Anti-inflammatory effects of 64Zn-aspartate is accompanied by cognitive improvements in rats with Aβ1-40-induced alzheimer disease.

Alzheimer disease (AD) is a debilitating progressive dementia, whose pathophysiology is not fully understood. Chronic inflammation is now widely accepted as one of the key features of AD pathogenesis. Because of this, anti-inflammatory preparations are considered as putative disease modifying agents. A new compound of zinc aspartate with enriched light atoms 64Zn (64Zn-asp) was evaluated as a possible anti-AD agent using Aβ1-40-induced AD model. Intrahippocampal Aβ1-40 injection resulted in pronounced neuroinflammation, as was evidenced by increased phagocytic activity, augmented reactive oxygen species generation, and up-regulated CD86 and CD206 expression by microglia. In rats with Aβ1-40-induced AD, persistent systemic inflammation was also registered, as was ascertained by significantly increased white blood cell-based inflammatory indices and development of anemia of inflammation. Neuro- and systemic inflammation in rats was accompanied by hippocampal dopamine neuron loss, as well as by impairment of short-term and remote spatial memory and cognitive flexibility. Intravenous 64Zn-asp administration rats with AD was associated with returning all microglia indicators to normal range.

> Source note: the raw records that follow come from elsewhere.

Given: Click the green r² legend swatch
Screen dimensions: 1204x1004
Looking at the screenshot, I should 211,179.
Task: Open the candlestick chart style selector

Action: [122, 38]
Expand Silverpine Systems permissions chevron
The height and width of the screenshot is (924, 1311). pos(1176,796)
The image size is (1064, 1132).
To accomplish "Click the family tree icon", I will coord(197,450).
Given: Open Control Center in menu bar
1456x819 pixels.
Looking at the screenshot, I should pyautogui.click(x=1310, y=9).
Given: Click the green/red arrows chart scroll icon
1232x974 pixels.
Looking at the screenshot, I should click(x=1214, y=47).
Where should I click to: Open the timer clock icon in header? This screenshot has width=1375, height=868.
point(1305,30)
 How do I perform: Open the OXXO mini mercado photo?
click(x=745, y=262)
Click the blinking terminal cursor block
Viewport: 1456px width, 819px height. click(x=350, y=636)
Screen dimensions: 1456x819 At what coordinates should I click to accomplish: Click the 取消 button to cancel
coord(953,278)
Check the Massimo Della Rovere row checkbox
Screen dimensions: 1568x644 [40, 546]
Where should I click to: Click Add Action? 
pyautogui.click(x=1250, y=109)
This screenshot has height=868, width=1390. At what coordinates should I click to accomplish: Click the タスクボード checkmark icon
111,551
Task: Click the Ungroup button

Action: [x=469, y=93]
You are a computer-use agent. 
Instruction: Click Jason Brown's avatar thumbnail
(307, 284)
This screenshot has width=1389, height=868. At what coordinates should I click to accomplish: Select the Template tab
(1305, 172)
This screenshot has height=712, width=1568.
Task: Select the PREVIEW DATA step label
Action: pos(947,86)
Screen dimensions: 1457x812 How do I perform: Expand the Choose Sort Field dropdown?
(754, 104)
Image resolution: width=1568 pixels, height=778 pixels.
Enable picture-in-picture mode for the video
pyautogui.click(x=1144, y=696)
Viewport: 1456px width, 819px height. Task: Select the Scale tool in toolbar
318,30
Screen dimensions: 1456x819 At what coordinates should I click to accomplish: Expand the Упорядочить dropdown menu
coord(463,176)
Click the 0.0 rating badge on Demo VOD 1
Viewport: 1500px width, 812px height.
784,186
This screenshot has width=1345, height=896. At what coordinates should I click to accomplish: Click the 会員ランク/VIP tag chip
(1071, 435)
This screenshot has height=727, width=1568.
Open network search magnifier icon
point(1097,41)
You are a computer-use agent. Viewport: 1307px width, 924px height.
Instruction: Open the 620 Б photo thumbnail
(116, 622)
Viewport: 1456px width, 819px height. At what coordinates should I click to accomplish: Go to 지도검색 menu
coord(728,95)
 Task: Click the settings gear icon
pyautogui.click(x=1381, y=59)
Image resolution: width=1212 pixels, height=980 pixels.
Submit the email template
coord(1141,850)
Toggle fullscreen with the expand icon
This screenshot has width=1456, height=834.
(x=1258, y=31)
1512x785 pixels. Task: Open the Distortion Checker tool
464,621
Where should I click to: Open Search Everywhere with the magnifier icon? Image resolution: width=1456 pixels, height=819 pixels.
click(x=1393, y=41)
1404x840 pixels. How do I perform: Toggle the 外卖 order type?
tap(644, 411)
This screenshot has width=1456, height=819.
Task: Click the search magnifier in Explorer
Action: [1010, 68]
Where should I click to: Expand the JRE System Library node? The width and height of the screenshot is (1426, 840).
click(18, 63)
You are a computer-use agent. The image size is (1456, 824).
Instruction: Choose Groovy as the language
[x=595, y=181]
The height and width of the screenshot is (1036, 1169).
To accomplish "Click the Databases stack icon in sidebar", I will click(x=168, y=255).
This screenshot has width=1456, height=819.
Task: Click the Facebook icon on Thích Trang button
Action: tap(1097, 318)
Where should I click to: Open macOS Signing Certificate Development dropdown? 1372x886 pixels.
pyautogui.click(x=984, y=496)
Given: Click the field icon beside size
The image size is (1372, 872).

All aforementioned features of systemic inflammation were not observed in these animals. Anti-inflammatory 64Zn-asp effect was strongly correlated with improvement of short-term spatial memory and cognitive flexibility, and moderately-with betterment of remote spatial memory. These results demonstrated that i.v. 64Zn-asp administration could reverse the inflammatory and, as a result, cognitive effects of intra-hippocampal Aβ1-40 in rats. Therefore, its use may be a viable approach in the complex therapeutic strategy for AD.